Protection Proxy.  The Protection Proxy pattern (described in Patterns in Java, Volume 3) uses a proxy to enforce a security policy on access to a service-providing object.



Façade.  The Façade pattern uses a single object as a front end to a set of interrelated objects rather than as a front end to a single object.



Object Request Broker.  The Object Request Broker pattern (described in Patterns in Java, Volume 3) uses a proxy to hide the fact that a service object is located on a different machine than the client objects that want to use it.



Virtual Proxy.  The Virtual Proxy pattern uses a proxy to create the illusion that a service-providing object exists before it has actually been created. The Virtual Proxy pattern is useful if the object is expensive to create and its services may not be needed.
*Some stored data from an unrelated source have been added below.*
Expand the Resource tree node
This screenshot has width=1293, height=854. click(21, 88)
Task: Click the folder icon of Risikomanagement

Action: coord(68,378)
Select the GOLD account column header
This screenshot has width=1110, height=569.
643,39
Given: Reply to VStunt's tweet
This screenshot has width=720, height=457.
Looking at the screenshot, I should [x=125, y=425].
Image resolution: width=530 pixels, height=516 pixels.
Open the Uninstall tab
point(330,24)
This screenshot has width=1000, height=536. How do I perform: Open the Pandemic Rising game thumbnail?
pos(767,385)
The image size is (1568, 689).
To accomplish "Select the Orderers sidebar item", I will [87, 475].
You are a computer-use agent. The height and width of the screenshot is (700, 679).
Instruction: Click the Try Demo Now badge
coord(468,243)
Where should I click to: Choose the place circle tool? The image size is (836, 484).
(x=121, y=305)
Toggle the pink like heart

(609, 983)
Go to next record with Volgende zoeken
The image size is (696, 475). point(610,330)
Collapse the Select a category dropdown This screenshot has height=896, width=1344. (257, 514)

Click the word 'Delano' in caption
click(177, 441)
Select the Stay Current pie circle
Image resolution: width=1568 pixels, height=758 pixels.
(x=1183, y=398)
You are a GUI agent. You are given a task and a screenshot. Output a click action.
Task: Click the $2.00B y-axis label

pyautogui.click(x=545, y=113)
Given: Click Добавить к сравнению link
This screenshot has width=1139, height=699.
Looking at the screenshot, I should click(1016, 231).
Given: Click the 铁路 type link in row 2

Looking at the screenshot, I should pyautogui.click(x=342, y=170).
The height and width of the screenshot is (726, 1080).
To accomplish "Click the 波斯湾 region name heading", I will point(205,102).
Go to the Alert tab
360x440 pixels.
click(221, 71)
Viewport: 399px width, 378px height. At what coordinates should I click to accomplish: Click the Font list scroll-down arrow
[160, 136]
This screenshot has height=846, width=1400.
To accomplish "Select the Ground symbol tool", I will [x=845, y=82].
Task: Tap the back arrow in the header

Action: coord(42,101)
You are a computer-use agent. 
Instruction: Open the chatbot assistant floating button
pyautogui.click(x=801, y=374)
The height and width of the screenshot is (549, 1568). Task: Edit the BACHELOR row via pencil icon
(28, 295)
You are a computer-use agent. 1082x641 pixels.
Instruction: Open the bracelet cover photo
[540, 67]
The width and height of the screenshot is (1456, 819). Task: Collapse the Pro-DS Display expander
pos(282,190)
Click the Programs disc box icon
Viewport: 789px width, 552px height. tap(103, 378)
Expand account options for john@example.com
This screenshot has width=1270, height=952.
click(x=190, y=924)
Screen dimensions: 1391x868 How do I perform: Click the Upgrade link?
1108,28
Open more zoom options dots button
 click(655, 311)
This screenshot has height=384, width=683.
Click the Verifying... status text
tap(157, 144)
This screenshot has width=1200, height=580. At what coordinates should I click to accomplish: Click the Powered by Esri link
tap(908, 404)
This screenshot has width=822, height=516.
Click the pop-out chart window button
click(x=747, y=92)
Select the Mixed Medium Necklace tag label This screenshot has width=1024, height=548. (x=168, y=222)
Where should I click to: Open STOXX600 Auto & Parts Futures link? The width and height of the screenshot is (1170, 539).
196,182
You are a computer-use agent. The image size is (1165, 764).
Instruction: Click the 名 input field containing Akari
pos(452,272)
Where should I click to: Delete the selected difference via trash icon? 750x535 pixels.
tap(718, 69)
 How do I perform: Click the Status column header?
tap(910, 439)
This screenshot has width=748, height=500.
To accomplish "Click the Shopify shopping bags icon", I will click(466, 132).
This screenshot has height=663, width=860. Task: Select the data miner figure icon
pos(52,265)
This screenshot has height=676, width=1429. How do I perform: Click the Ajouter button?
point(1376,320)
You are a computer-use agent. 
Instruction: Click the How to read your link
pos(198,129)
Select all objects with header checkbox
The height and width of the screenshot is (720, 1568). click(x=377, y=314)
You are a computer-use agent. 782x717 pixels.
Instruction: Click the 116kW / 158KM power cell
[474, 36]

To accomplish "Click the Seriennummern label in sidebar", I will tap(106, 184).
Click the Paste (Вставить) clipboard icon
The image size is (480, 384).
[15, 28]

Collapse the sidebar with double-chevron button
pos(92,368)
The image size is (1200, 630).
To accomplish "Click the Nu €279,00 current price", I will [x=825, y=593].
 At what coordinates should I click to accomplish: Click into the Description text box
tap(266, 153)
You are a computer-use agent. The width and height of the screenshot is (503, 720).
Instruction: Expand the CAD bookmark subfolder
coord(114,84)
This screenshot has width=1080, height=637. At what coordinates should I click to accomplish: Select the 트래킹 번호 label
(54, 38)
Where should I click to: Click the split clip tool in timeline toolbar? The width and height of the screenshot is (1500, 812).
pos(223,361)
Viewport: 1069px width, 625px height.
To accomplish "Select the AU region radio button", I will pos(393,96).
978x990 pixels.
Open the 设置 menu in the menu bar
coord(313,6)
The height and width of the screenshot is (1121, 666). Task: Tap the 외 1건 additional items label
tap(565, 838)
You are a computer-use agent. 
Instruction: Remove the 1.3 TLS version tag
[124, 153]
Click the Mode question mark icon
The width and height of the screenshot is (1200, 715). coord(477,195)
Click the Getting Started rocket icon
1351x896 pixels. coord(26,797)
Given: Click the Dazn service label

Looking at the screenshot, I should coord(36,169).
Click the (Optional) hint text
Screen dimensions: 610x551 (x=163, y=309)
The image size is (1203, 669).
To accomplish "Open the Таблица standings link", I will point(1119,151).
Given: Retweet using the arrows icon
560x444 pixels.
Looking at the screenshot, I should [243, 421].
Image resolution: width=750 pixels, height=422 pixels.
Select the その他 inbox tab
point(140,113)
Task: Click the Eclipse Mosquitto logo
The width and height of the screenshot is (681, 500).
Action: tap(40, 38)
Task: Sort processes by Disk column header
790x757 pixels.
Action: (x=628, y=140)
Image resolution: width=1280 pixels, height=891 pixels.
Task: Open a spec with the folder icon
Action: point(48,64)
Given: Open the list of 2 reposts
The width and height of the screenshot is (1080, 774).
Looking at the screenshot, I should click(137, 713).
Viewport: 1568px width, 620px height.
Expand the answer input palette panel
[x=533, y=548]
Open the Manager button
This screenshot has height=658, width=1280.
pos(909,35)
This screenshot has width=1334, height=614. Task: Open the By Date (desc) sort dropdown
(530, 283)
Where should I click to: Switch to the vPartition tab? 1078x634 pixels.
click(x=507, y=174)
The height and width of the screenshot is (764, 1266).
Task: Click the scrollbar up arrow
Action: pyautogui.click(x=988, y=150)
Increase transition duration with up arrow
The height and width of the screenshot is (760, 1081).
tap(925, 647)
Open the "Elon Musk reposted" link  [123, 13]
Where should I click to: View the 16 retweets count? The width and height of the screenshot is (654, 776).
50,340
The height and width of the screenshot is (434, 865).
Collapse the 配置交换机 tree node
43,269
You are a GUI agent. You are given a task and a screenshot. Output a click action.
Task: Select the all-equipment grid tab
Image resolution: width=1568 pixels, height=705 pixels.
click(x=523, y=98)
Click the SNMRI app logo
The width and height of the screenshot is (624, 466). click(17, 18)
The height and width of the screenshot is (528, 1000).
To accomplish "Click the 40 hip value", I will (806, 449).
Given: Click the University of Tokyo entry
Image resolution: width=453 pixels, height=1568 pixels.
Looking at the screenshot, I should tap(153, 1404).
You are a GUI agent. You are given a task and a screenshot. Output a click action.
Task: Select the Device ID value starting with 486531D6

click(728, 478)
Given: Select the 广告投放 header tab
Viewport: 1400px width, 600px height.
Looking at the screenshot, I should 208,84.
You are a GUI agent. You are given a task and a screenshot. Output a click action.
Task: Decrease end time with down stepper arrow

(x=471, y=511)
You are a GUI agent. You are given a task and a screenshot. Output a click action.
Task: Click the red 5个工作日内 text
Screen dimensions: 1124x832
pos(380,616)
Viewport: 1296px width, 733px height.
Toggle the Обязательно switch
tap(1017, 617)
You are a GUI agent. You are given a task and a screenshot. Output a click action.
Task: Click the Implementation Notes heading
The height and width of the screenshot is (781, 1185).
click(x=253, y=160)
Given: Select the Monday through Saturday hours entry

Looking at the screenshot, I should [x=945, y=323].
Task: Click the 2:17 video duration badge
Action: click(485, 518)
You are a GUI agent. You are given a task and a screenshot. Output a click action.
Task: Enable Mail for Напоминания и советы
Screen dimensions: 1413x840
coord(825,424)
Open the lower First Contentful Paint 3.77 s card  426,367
The copy-on-write proxy discussed under the Code Example heading for the Proxy pattern is a kind of virtual proxy.



Decorator.  The Decorator pattern is structurally similar to the Proxy pattern in that it forces access to a service-providing object to be done indirectly through another object. The difference is a matter of intent. Instead of trying to manage the service, the indirection object in some way enhances the service.